_Records for the task_:
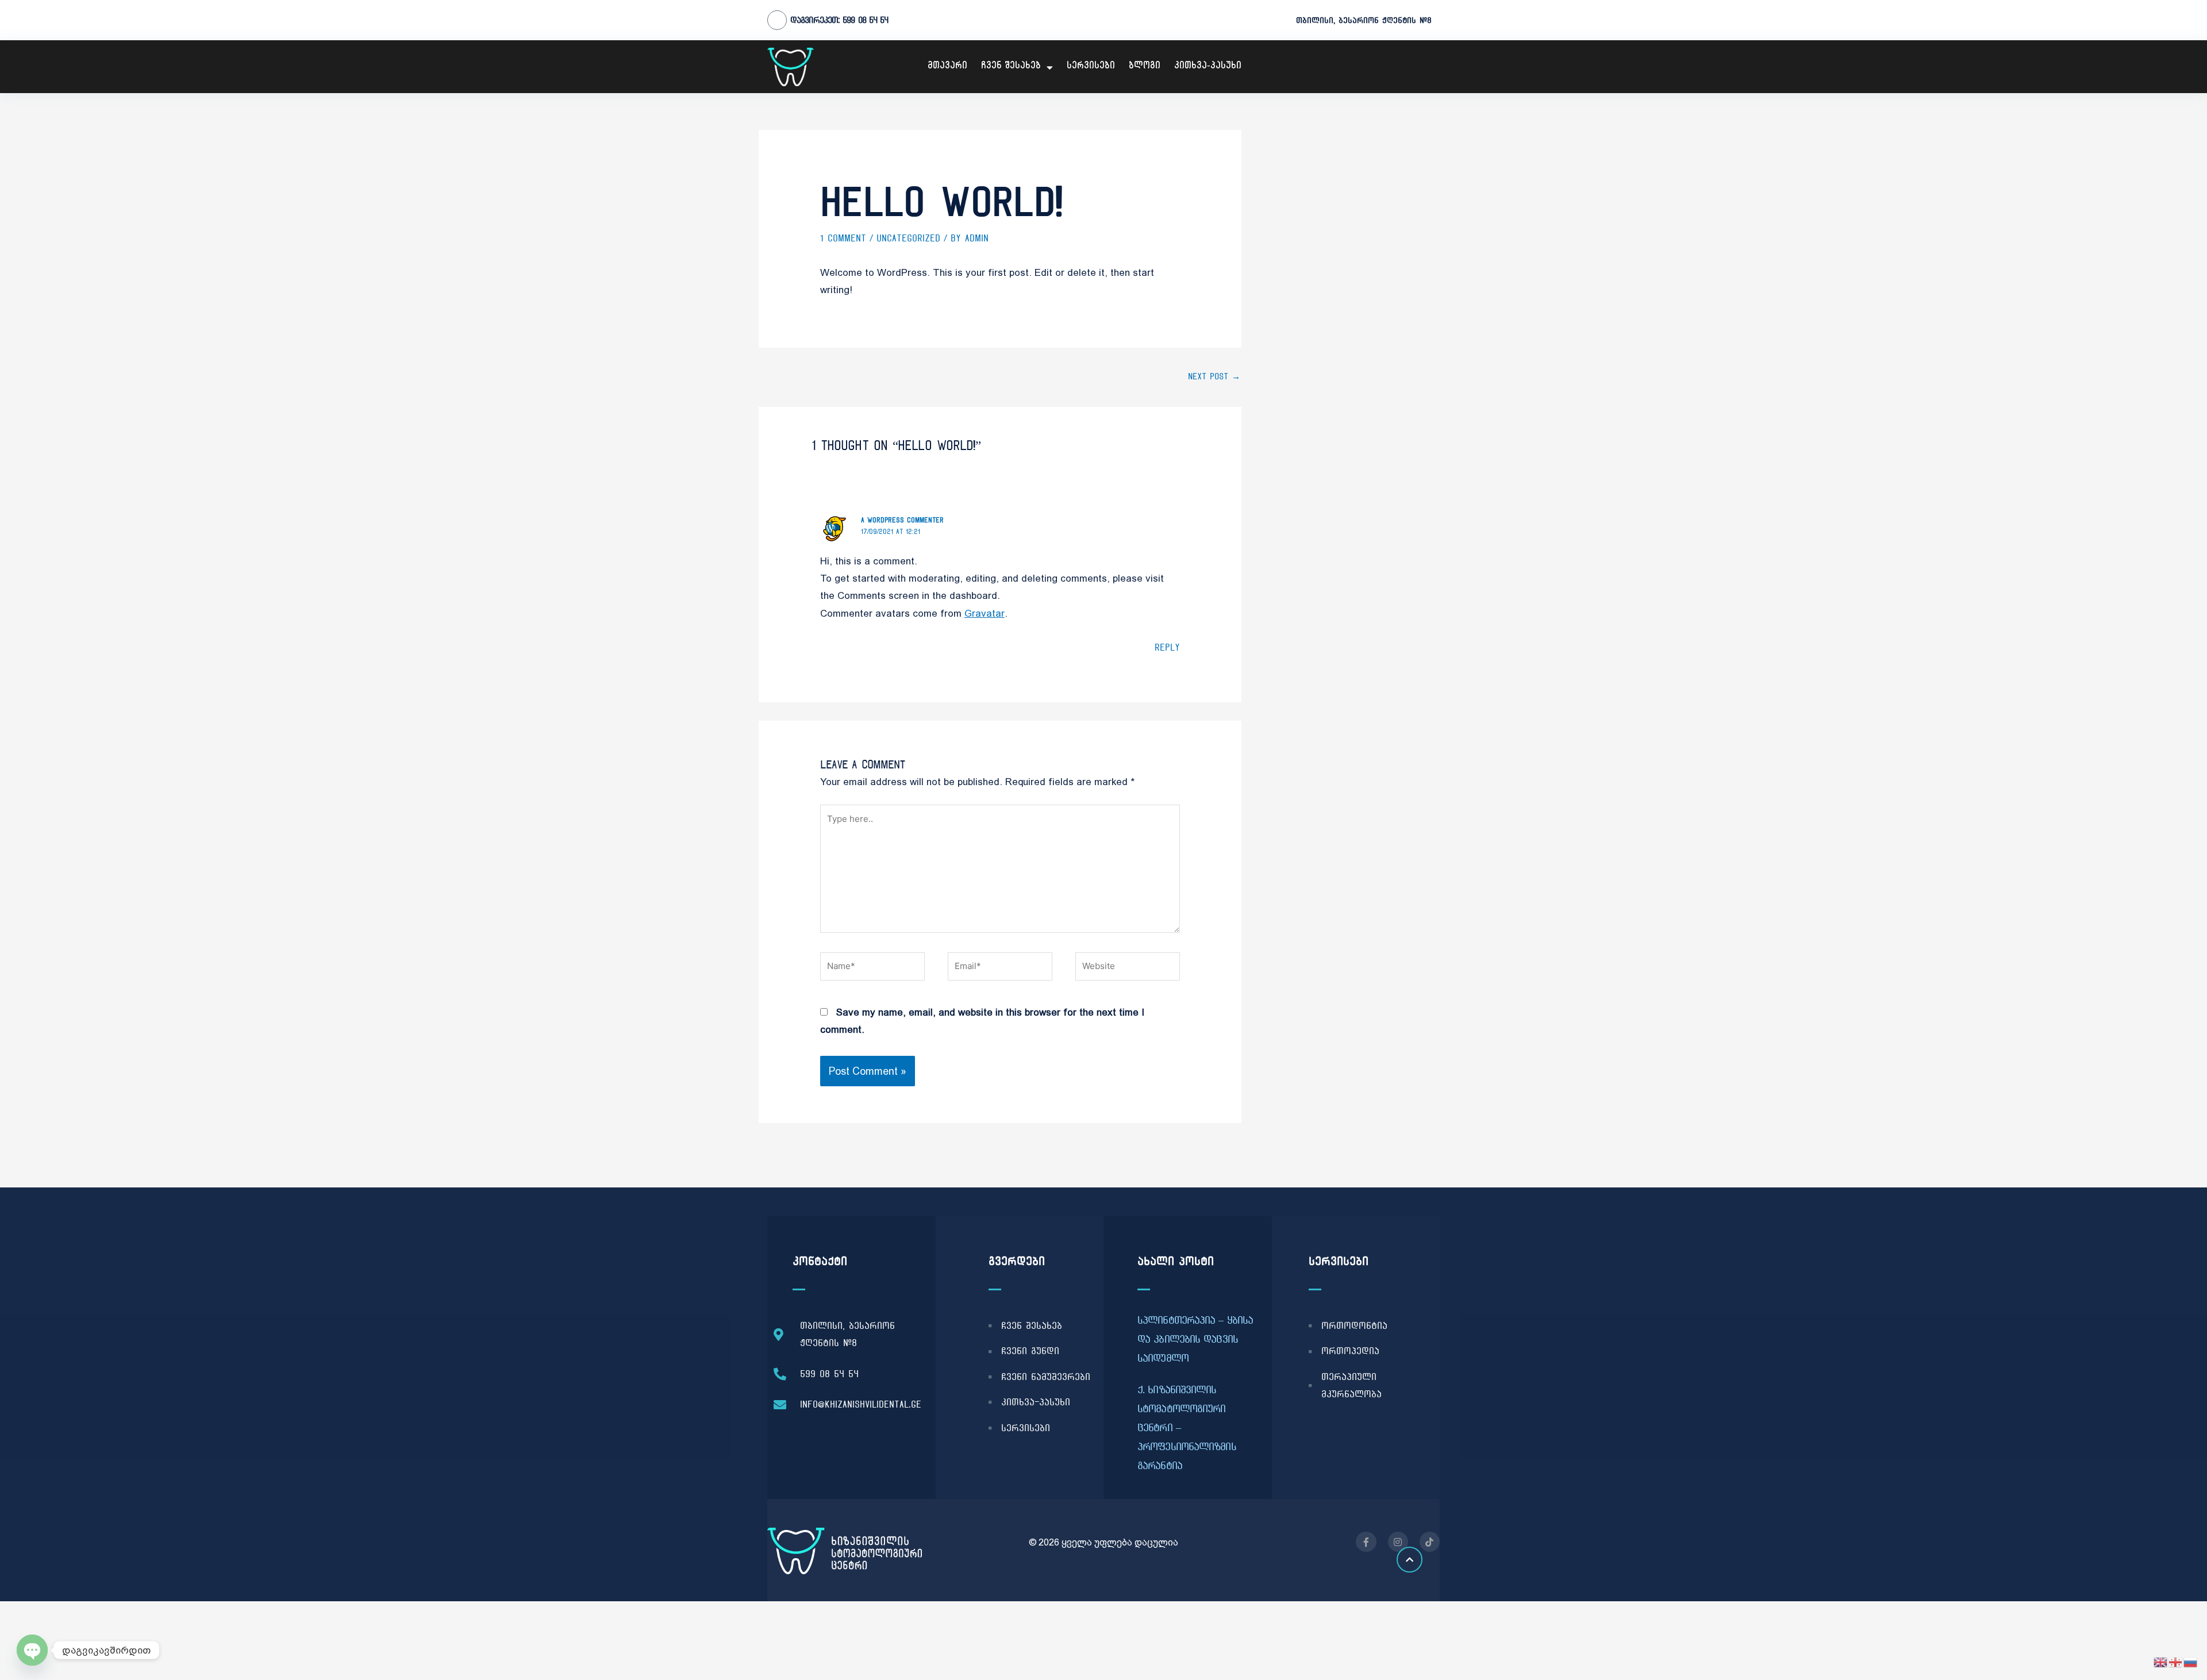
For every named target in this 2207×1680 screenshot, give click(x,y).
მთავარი (947, 67)
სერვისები (1091, 67)
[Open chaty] (32, 1650)
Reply (1167, 647)
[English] (2161, 1662)
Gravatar (984, 613)
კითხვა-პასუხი (1207, 67)
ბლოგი (1144, 67)
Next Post (1214, 376)
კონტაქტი (820, 1261)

_Instructions for the task_:
Only the records, copied exactly and free of pictures, belong in the answer.

_Solution to this task_:
For every named target in this 2207×1680 screenshot, give click(x,y).
მთავარი (947, 67)
სერვისები (1091, 67)
[Open chaty] (32, 1650)
Reply (1167, 647)
[English] (2161, 1662)
Gravatar (984, 613)
კითხვა-პასუხი (1207, 67)
ბლოგი (1144, 67)
Next Post (1214, 376)
კონტაქტი (820, 1261)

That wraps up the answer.